In its final meeting of the year, the New Hampshire House’s agenda ran the gamut. It included sweeping bills dealing with victims’ rights, telehealth, election law, environmental pollution, and the ten-year highway plan, among others.
Some issues were voted on as standalone bills, many were packaged as omnibus measures. Due to missed deadlines and partisan fights over rules, Democratic leadership in the House were limited to voting on Senate-backed proposals as is. Some votes were bipartisan, but many others fell along party lines.
The House backed a sweeping criminal justice bill that would, among other things, ban police from using chokeholds. The bill would also bar the state from placing prisoners in for-profit prisons, require all police recruits to undergo psychological evaluations, and modify the state’s bail policies.
Hampton Democrat Rep.

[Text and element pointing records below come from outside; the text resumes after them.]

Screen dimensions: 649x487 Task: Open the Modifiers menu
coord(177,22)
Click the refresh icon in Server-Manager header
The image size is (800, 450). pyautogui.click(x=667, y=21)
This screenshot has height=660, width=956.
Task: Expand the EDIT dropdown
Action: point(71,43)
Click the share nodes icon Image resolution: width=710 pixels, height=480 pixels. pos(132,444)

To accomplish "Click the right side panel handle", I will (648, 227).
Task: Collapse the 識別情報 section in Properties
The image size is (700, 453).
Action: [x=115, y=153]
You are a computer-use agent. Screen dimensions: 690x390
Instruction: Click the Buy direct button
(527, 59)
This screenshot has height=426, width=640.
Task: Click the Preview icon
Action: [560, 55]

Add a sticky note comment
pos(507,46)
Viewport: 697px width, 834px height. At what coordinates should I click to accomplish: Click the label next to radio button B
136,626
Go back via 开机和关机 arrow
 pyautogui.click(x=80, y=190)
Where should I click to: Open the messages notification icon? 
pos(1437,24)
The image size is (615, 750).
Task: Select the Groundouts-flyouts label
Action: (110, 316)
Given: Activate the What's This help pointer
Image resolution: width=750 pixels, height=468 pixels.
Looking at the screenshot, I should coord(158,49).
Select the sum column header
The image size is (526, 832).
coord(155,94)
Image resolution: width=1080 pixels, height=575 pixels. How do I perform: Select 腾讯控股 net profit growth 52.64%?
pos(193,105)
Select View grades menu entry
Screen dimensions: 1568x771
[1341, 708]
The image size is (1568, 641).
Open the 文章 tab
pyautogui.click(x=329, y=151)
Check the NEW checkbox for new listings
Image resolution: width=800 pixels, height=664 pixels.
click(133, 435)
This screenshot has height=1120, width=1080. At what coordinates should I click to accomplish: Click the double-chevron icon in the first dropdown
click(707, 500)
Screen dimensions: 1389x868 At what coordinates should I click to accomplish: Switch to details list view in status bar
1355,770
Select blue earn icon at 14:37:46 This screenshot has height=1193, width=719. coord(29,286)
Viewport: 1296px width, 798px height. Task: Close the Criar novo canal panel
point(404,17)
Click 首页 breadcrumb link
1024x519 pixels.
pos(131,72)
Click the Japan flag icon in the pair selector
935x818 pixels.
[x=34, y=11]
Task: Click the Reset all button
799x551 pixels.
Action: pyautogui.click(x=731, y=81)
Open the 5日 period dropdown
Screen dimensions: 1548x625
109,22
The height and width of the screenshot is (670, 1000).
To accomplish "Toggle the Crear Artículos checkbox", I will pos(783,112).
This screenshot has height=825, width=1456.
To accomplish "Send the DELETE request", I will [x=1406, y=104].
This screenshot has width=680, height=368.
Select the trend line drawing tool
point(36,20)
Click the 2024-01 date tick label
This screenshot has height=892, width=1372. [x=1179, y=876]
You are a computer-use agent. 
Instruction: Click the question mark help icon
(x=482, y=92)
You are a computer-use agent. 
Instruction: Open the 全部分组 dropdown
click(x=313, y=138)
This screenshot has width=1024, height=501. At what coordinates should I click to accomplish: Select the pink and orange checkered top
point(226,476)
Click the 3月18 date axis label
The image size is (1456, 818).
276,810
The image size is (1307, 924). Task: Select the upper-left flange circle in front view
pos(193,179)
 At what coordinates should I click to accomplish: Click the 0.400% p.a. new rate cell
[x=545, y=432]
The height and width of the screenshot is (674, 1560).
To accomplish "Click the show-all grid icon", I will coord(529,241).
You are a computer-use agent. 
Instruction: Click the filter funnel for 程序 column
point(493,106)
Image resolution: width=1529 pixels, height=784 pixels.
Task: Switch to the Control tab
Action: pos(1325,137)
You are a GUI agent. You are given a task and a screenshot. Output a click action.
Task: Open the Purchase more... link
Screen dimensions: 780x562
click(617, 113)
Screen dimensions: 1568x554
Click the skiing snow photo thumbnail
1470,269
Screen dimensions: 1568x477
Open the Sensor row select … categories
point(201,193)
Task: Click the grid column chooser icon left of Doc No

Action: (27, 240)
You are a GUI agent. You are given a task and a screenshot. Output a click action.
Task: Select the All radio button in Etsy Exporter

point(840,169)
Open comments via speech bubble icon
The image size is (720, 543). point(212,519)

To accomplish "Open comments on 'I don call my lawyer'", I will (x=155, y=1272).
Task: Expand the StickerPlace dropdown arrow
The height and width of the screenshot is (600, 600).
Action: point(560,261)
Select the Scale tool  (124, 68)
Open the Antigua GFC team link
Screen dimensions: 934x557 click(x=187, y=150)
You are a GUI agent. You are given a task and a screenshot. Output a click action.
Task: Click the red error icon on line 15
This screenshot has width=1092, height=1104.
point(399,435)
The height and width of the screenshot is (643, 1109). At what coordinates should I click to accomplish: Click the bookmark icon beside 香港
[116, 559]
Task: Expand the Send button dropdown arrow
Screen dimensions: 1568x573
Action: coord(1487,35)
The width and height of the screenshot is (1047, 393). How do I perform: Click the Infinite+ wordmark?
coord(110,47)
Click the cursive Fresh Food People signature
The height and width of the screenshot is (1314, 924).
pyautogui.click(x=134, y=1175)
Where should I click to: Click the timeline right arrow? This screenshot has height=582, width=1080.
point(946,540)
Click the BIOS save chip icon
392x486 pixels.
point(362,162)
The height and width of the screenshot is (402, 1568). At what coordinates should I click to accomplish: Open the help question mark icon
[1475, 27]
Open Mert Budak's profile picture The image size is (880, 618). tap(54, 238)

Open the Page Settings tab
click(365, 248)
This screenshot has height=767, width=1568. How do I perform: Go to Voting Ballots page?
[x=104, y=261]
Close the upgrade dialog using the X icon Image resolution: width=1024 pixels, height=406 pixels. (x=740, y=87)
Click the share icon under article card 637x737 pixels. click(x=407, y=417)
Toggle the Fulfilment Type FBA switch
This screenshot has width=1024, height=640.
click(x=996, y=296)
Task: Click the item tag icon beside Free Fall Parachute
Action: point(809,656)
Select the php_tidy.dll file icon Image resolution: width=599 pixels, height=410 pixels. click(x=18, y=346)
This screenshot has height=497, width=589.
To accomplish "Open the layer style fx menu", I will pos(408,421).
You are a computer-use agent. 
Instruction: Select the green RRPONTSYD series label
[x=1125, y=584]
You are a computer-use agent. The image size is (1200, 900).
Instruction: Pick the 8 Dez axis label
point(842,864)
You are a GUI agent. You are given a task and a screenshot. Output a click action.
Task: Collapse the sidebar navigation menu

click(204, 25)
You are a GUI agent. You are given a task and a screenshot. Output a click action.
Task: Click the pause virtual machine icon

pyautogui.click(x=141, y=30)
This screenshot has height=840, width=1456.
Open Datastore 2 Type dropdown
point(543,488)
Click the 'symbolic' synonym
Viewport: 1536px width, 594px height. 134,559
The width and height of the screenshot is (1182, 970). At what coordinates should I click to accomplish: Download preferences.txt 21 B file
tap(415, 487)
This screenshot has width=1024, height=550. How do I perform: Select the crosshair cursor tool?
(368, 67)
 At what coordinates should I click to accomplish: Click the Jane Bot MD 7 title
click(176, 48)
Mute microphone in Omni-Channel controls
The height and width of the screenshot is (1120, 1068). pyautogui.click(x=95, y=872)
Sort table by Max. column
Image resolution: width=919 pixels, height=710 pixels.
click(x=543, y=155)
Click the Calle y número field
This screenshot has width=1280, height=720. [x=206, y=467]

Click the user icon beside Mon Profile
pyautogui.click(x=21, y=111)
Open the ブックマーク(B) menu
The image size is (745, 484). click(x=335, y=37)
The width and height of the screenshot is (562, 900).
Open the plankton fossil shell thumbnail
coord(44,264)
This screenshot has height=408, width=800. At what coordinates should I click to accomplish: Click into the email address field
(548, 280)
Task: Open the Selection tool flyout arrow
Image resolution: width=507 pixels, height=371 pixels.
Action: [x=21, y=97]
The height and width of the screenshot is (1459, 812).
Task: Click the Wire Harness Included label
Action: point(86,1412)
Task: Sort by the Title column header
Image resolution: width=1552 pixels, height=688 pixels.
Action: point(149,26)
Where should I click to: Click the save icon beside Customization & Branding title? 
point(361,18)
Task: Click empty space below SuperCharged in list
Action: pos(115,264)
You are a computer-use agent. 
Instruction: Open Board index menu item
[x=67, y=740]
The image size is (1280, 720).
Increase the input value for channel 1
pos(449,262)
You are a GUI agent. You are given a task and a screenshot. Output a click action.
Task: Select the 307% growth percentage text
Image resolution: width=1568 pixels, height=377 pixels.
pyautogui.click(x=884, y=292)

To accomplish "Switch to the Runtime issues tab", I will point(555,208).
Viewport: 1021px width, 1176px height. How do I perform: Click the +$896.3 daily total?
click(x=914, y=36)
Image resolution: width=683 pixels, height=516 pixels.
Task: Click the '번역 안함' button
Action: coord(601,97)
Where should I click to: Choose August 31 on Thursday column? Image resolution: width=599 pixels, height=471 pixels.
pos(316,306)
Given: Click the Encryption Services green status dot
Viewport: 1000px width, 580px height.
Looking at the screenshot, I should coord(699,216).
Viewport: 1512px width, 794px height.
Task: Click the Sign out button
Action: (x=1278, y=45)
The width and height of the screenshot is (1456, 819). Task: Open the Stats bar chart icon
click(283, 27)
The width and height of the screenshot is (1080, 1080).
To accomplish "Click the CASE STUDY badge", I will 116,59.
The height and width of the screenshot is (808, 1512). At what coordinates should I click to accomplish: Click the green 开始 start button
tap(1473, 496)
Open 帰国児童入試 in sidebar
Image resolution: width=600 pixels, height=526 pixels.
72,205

Renny Cushing told colleagues that, especially given the current attention to police behavior, New Hampshire needs to act.
“At this particular moment in time, when we are conscious of what the powers and duties are and what the responsibilities of law enforcement are, it’s an important message that New Hampshire makes, when we prohibit the use of chokeholds,” Cushing said.
Gov. Chris Sununu has said he favors banning chokeholds, and he urged lawmakers to send him a bill that would do so.
But Sununu is expected to veto many other bills passed in the waning days of this year’s session, including ones to raise the minimum wage and create an independent redistricting commission.
The New Hampshire House also voted Tuesday to send Sununu several bills to enhance the rights of victims of sexual assault. Among the proposals is one that would outlaw sexual contact between teachers and students, regardless of a student's age. It was inspired by the case of former Concord High School teacher Howie Leung, who is charged with sexually assaulting a student in Massachusetts.
The bill also creates a special marriage officiant licenses. Proceeds from the licenses would flow into the state’s domestic violence fund.